According to Wikipedia, "Neoclassical economics dominates microeconomics, and together with Keynesian economics forms the neoclassical synthesis, which dominates mainstream economics today." At Scientific American, Robert Nadeau argues that neoclassical economists have no clothes.

[[Neoclassical economics] can no longer be regarded as useful even in pragmatic or utilitarian terms because it fails to meet what must now be viewed as a fundamental requirement of any economic theory—the extent to which this theory allows economic activities to be coordinated in environmentally responsible ways on a worldwide scale. Because neoclassical economics does not even acknowledge the costs of environmental problems and the limits to economic growth, it constitutes one of the greatest barriers to combating climate change and other threats to the planet.

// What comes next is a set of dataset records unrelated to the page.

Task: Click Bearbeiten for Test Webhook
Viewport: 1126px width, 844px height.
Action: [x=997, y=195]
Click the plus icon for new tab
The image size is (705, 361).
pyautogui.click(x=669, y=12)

What are the false assumptions of this still widely cherished model? Nadeau lists them:
* The market system is a closed circular flow between production and consumption, with no inlets or outlets. * Natural resources exist in a domain that is separate and distinct from a closed market system, and the economic value of these resources can be determined only by the dynamics that operate within this system. * The costs of damage to the external natural environment by economic activities must be treated as costs that lie outside the closed market system or as costs that cannot be included in the pricing mechanisms that operate within the system. * The external resources of nature are largely inexhaustible, and those that are not can be replaced by other resources or by technologies that minimize the use of the exhaustible resources or that rely on other resources. * There are no biophysical limits to the growth of market systems.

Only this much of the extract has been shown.